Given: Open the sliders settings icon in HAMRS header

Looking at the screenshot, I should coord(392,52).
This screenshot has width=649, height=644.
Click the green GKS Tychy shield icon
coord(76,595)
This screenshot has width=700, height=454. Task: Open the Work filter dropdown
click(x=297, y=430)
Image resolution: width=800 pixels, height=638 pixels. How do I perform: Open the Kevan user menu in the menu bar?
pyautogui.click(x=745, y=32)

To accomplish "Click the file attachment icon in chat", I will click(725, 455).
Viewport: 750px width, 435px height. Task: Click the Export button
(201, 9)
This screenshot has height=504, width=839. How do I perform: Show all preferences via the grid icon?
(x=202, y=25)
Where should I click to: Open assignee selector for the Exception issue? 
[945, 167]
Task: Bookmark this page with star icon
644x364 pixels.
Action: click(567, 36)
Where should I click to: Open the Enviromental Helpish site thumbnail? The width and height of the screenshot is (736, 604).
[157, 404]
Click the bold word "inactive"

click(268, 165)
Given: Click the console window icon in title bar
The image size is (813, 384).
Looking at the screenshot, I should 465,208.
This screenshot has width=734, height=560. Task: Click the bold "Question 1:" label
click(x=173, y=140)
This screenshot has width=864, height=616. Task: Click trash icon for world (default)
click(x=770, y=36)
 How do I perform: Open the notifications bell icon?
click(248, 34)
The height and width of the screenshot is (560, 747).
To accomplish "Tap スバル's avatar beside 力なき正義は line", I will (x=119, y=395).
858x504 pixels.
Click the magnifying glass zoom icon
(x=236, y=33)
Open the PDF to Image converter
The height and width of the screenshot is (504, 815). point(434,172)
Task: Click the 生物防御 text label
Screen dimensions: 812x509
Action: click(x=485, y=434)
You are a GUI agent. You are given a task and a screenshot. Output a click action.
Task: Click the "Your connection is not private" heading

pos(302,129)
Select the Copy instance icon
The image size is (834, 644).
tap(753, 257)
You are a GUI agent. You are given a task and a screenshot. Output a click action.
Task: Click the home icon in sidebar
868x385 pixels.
--*--
What to work on:
The full listing must be copied exactly, every line included.

Result of this task:
Given: Open the sliders settings icon in HAMRS header

Looking at the screenshot, I should coord(392,52).
This screenshot has width=649, height=644.
Click the green GKS Tychy shield icon
coord(76,595)
This screenshot has width=700, height=454. Task: Open the Work filter dropdown
click(x=297, y=430)
Image resolution: width=800 pixels, height=638 pixels. How do I perform: Open the Kevan user menu in the menu bar?
pyautogui.click(x=745, y=32)

To accomplish "Click the file attachment icon in chat", I will click(725, 455).
Viewport: 750px width, 435px height. Task: Click the Export button
(201, 9)
This screenshot has height=504, width=839. How do I perform: Show all preferences via the grid icon?
(x=202, y=25)
Where should I click to: Open assignee selector for the Exception issue? 
[945, 167]
Task: Bookmark this page with star icon
644x364 pixels.
Action: click(567, 36)
Where should I click to: Open the Enviromental Helpish site thumbnail? The width and height of the screenshot is (736, 604).
[157, 404]
Click the bold word "inactive"

click(268, 165)
Given: Click the console window icon in title bar
The image size is (813, 384).
Looking at the screenshot, I should 465,208.
This screenshot has width=734, height=560. Task: Click the bold "Question 1:" label
click(x=173, y=140)
This screenshot has width=864, height=616. Task: Click trash icon for world (default)
click(x=770, y=36)
 How do I perform: Open the notifications bell icon?
click(248, 34)
The height and width of the screenshot is (560, 747).
To accomplish "Tap スバル's avatar beside 力なき正義は line", I will (x=119, y=395).
858x504 pixels.
Click the magnifying glass zoom icon
(x=236, y=33)
Open the PDF to Image converter
The height and width of the screenshot is (504, 815). point(434,172)
Task: Click the 生物防御 text label
Screen dimensions: 812x509
Action: click(x=485, y=434)
You are a GUI agent. You are given a task and a screenshot. Output a click action.
Task: Click the "Your connection is not private" heading

pos(302,129)
Select the Copy instance icon
The image size is (834, 644).
tap(753, 257)
You are a GUI agent. You are given a task and a screenshot. Output a click action.
Task: Click the home icon in sidebar
868x385 pixels.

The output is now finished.